After the crisis, new rules tied their hands. Regulators forced banks to hold more capital against risky lending, which made them scale back. Private lenders, operating with fewer restrictions, stepped in to fill the gap.

The New Battle

Now, the big banks want back in. For years, private credit funds have encroached on their territory, cutting them out of corporate lending and eroding the fees once tied to underwriting and syndicating loans. That erosion of influence is prompting banks to push back.

J.P. Morgan Chase is leading the charge, committing 50 billion dollars of its own balance sheet to direct lending, alongside another 15 billion from partners. The move marks a decisive shift: America’s biggest bank is no longer content to just arrange loans for others; it wants to compete head-on with Apollo and Blackstone.

Citigroup has taken a different path. Rather than building a direct lending arm, Citigroup struck a deal with Apollo Global Management to steer potential loans to the private credit giant in return for fees, a structure that recalls the banks’ traditional syndication role. Several other investment banks are joining Citigroup and J.P. Morgan Chase in their parallel efforts to tap the market.

The Potential Bubble

While private credit may look like the future of debt financing, it carries significant risks. Because these loans are not traded on public markets, investors who want to exit are often locked in until maturity. In a downturn, when defaults climb, that illiquidity can be especially punishing.

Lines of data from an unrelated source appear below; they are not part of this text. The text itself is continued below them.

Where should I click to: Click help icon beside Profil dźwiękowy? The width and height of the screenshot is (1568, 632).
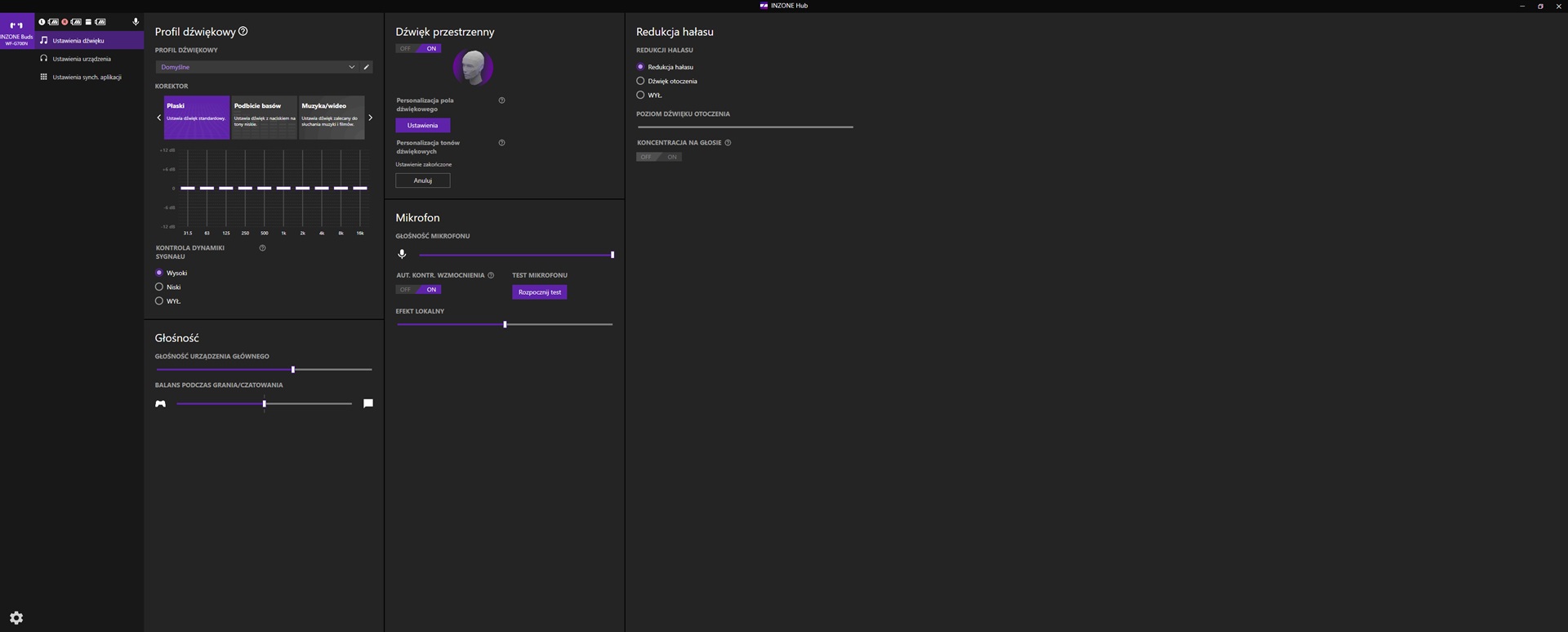[243, 32]
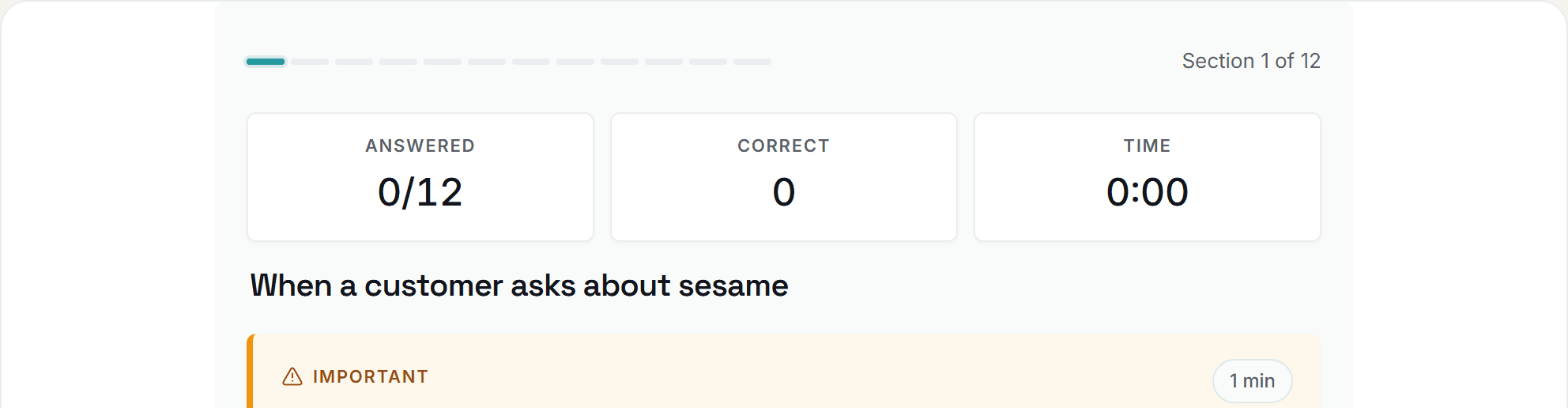Choose the eleventh progress segment
Viewport: 1568px width, 408px height.
[x=708, y=61]
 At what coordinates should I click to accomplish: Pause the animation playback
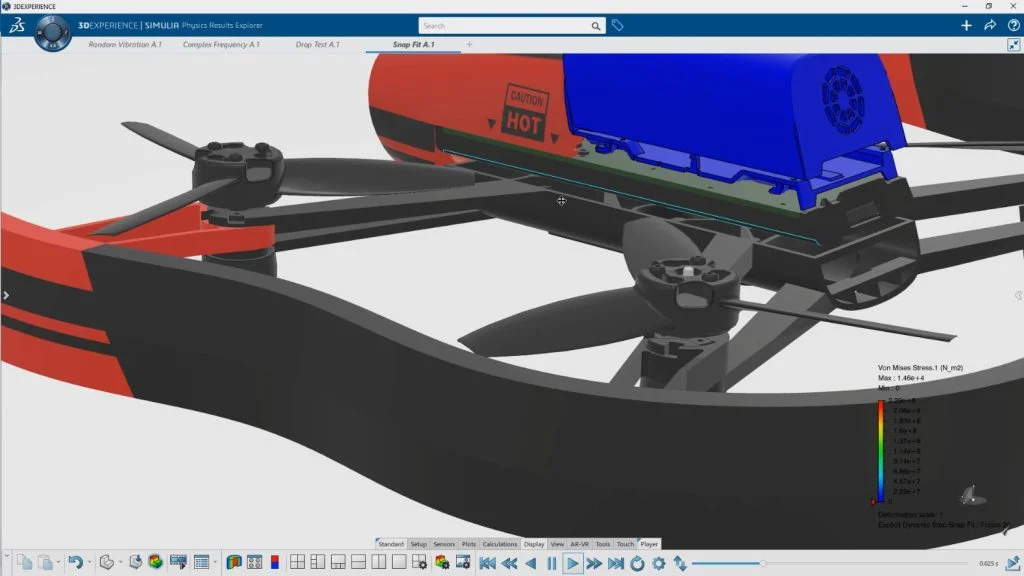tap(551, 563)
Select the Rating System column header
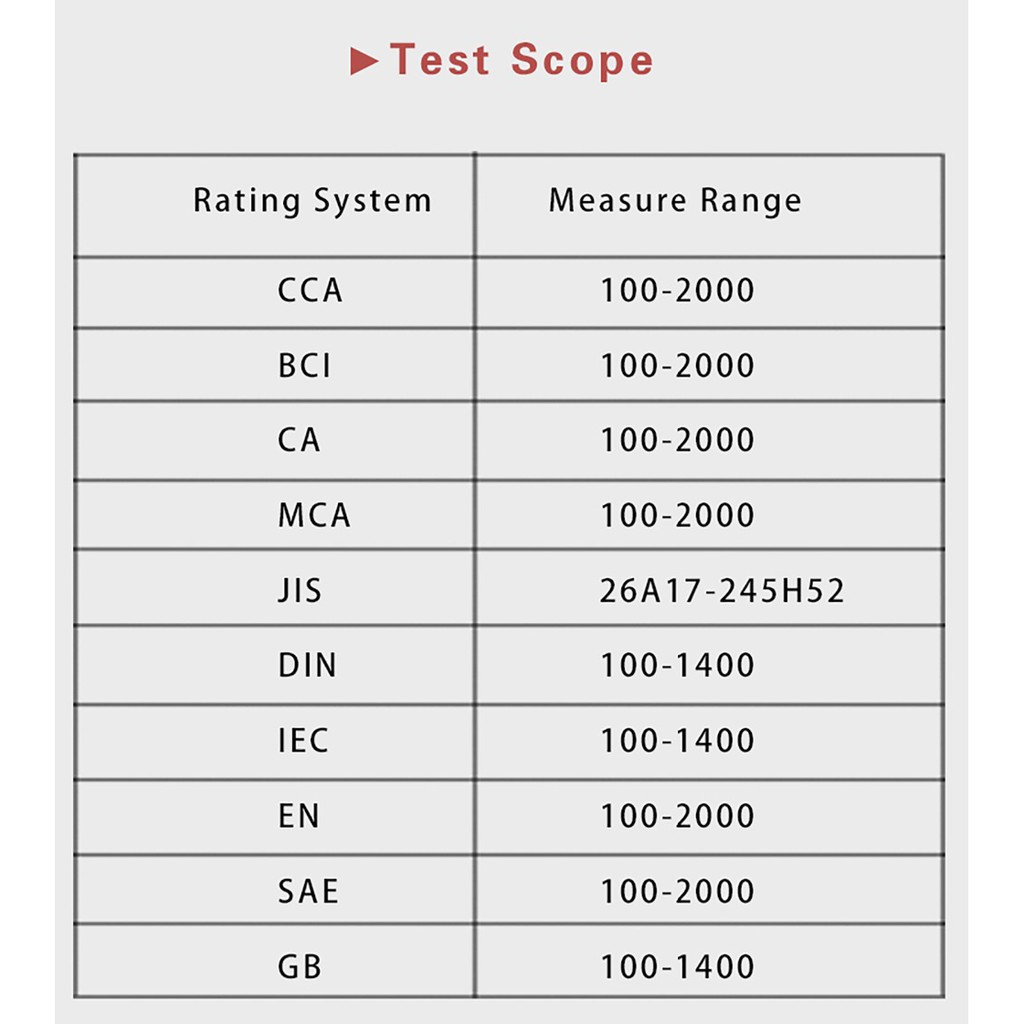Screen dimensions: 1024x1024 point(312,201)
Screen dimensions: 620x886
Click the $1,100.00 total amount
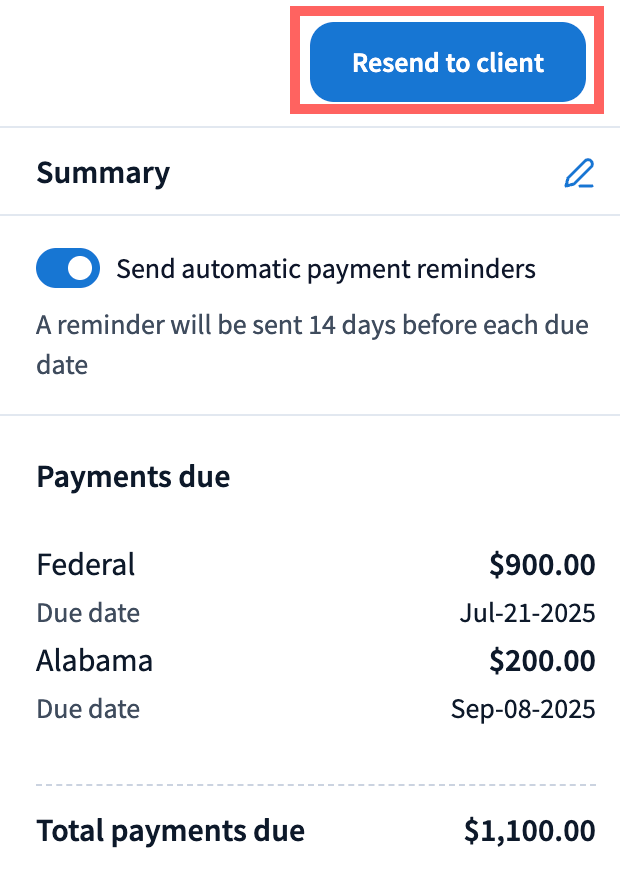coord(530,830)
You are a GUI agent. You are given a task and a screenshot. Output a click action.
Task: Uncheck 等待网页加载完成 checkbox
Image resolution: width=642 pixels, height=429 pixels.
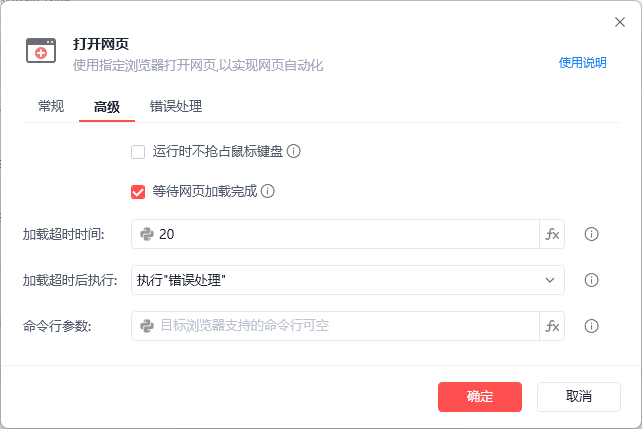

Transparency is another challenge. Public market loans are priced daily, giving investors a clear picture of value. In private credit, valuations are far less visible, allowing losses to build quietly until they surface all at once. That opacity raises concerns that risks are being underestimated.

The rapidly growing market also requires caution, as spreads have compressed and returns have declined. This creates pressure on funds to compete by offering riskier loans to deliver the same returns. A large share of private credit is extended to sponsor-backed companies, which are typically highly leveraged. If many of these borrowers default simultaneously, the impact could spread quickly across the system.

The Federal Reserve has noted that private credit firms often depend on commercial bank credit lines for funding. That leaves lenders exposed even when they are not directly making the loans. A wave of defaults could strain both the private funds and the banks behind them.

The bigger concern is systemic: if the market expands too quickly and stretches too far into risky territory, today’s boom could set the stage for tomorrow’s bubble.